**WORK ITEM**: In the records below, find the line with "Screen dimensions: 896x468" and the line with "Task: Click the asset"; return exactly those lines and every line between them.

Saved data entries
■ ■ ■ ■
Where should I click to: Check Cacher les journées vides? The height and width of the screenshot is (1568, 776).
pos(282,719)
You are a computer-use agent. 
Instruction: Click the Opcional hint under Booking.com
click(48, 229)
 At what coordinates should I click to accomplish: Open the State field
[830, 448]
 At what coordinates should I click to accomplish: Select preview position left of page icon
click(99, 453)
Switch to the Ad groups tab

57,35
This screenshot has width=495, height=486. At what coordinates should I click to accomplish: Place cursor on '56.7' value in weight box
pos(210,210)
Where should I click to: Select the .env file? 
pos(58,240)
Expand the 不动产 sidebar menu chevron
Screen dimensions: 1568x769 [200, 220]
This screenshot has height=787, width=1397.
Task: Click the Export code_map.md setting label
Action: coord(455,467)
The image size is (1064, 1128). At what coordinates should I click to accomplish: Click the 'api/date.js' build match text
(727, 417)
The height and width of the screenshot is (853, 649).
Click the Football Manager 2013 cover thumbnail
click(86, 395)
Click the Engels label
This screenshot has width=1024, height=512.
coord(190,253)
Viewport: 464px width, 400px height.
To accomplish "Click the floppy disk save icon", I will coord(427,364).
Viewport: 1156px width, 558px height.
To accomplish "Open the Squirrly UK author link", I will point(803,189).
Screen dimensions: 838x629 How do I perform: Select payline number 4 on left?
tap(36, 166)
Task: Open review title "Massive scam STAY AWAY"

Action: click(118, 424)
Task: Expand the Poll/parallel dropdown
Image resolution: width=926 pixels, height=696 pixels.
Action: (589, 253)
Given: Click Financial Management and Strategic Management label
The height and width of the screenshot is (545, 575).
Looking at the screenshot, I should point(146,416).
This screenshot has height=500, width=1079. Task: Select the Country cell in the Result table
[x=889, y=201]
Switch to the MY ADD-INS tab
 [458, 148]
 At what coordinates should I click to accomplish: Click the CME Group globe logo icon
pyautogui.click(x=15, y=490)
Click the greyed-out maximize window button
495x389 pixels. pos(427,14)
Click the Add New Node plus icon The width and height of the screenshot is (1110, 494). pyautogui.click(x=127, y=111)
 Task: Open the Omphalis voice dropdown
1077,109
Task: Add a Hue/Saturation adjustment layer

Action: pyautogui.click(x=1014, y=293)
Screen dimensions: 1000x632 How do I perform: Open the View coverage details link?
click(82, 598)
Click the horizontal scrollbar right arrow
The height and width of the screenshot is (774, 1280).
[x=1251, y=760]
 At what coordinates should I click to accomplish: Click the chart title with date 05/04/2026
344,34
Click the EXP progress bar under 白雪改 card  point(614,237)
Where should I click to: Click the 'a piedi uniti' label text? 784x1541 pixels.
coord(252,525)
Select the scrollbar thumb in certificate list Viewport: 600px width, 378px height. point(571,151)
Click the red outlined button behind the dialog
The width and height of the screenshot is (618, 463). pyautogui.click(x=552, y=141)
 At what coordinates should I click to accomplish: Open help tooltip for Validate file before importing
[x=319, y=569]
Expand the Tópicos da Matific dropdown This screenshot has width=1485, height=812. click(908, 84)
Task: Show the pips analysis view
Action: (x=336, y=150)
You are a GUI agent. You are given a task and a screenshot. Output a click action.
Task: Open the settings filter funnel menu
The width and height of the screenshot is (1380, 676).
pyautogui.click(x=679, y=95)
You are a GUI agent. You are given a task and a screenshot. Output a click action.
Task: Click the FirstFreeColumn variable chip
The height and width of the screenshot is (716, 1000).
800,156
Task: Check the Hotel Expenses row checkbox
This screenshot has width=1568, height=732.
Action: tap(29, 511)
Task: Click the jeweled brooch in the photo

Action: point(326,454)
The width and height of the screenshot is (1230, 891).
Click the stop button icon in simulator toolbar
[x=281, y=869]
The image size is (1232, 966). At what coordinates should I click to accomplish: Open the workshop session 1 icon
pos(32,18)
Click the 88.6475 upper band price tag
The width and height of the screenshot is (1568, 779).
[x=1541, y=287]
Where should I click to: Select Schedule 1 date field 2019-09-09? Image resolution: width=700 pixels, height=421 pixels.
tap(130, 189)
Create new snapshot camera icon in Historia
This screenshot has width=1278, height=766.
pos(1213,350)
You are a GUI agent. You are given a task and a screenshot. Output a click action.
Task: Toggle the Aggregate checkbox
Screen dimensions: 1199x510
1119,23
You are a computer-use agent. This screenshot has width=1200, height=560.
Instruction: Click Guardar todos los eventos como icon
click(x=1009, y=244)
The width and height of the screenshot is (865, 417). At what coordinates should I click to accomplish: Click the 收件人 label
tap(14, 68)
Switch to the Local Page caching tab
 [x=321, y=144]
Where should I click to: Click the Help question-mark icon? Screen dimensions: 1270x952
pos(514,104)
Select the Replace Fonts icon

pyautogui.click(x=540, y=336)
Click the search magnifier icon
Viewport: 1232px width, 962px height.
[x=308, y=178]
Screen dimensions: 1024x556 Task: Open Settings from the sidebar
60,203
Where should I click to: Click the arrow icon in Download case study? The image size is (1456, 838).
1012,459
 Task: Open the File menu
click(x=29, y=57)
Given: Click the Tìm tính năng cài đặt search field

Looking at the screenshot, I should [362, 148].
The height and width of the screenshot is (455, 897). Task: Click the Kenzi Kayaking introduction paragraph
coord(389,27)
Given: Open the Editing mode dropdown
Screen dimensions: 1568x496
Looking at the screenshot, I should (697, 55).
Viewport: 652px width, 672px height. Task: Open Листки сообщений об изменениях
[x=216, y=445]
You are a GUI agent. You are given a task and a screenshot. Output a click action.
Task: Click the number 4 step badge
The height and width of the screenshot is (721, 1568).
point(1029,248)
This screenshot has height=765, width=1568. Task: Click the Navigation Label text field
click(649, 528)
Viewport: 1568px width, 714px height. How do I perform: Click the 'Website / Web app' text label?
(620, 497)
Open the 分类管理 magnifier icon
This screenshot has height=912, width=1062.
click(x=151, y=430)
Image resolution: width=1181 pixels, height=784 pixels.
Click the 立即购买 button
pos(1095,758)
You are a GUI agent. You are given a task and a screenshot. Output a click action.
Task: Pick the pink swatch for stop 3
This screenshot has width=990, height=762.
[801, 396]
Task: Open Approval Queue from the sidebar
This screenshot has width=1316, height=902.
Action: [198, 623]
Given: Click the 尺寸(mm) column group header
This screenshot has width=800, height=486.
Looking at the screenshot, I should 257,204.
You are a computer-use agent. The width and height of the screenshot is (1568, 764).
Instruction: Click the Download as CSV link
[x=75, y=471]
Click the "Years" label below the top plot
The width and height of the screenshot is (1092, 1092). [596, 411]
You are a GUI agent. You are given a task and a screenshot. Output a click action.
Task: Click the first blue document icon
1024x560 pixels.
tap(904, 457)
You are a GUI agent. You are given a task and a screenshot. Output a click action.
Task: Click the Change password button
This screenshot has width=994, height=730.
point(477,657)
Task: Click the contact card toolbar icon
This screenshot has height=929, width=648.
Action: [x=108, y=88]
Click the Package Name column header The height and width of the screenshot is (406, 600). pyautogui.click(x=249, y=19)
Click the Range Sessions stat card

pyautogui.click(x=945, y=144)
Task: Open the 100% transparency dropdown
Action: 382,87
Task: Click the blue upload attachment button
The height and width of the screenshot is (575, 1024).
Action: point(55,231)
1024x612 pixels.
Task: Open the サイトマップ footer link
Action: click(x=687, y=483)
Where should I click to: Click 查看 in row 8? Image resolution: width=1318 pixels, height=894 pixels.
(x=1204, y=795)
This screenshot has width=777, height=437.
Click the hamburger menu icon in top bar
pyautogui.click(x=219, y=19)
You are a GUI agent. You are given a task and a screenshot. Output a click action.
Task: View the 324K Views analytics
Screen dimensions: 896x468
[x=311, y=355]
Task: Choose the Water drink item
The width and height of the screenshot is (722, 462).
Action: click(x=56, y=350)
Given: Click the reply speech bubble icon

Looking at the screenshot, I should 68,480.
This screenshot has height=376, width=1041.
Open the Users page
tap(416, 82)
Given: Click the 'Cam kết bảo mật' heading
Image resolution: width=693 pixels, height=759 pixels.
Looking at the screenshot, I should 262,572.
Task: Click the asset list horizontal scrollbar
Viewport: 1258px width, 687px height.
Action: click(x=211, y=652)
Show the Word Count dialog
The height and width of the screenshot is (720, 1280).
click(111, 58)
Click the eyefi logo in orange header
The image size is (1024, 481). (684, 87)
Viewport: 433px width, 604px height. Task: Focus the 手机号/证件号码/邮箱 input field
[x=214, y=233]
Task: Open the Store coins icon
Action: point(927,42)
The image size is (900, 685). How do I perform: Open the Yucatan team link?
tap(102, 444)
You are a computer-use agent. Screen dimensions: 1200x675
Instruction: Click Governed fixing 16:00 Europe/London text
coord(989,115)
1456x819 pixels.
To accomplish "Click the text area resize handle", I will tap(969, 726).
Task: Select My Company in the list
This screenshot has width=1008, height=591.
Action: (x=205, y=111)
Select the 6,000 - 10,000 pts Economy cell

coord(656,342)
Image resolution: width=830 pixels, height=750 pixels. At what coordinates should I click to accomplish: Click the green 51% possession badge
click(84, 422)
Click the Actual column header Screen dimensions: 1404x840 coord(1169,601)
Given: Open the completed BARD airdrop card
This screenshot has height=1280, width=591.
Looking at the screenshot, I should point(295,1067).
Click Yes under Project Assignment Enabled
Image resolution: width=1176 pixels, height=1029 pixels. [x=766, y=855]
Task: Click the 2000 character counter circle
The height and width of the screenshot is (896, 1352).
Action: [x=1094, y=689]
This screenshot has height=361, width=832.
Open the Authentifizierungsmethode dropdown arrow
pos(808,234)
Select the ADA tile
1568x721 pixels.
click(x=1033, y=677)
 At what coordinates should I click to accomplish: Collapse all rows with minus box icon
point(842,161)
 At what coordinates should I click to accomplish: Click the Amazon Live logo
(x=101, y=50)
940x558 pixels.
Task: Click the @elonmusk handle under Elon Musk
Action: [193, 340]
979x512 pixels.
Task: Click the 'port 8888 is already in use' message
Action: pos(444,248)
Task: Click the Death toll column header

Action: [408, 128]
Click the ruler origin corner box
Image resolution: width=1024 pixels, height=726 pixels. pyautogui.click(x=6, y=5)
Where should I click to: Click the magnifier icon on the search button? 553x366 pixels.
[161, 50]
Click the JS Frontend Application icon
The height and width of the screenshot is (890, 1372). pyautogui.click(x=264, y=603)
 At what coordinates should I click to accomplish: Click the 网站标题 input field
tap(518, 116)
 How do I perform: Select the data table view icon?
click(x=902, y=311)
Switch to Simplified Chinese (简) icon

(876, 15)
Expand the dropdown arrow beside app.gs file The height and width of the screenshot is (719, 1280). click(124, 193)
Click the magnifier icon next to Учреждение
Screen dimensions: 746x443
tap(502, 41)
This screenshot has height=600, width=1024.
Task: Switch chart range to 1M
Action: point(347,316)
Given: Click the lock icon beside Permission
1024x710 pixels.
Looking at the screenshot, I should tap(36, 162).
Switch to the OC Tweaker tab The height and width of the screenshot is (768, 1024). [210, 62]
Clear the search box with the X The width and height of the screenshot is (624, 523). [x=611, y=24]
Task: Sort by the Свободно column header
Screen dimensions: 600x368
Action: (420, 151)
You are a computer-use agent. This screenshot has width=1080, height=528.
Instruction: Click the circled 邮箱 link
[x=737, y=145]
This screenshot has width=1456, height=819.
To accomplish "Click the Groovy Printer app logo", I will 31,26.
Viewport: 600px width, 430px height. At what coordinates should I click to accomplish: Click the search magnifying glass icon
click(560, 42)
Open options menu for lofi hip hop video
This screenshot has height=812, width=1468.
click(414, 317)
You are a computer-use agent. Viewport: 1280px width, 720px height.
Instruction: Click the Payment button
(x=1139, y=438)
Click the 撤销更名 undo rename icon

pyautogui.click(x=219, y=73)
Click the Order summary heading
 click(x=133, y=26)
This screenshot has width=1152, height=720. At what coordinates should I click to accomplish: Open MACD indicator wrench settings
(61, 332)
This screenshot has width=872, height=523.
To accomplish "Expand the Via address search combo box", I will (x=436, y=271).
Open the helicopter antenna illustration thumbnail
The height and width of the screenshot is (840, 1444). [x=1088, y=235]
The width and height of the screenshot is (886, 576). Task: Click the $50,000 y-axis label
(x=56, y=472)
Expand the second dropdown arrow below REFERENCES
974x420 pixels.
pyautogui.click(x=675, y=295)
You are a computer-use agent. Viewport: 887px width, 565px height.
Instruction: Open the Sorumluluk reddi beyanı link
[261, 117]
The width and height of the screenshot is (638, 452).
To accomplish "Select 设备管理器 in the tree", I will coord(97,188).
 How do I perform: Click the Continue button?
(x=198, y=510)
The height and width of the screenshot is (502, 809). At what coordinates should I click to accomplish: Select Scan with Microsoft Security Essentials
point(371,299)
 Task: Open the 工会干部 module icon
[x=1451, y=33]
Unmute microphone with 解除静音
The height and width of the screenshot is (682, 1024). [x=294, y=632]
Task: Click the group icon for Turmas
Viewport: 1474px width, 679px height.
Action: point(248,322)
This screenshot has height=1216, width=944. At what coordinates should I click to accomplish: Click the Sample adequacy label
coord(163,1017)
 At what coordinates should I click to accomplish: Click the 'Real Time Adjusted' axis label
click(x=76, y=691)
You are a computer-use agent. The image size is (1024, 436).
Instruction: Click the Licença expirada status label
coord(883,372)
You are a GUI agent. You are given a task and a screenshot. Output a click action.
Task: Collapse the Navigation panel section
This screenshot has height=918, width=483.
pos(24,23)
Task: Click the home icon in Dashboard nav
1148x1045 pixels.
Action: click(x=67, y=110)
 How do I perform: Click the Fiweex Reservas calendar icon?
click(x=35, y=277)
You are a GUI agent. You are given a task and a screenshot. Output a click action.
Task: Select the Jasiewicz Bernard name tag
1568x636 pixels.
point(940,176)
■ ■ ■ ■
**ANSWER TO THIS TASK**:
Screen dimensions: 896x468
[x=311, y=355]
Task: Choose the Water drink item
The width and height of the screenshot is (722, 462).
Action: click(x=56, y=350)
Given: Click the reply speech bubble icon

Looking at the screenshot, I should 68,480.
This screenshot has height=376, width=1041.
Open the Users page
tap(416, 82)
Given: Click the 'Cam kết bảo mật' heading
Image resolution: width=693 pixels, height=759 pixels.
Looking at the screenshot, I should 262,572.
Task: Click the asset list horizontal scrollbar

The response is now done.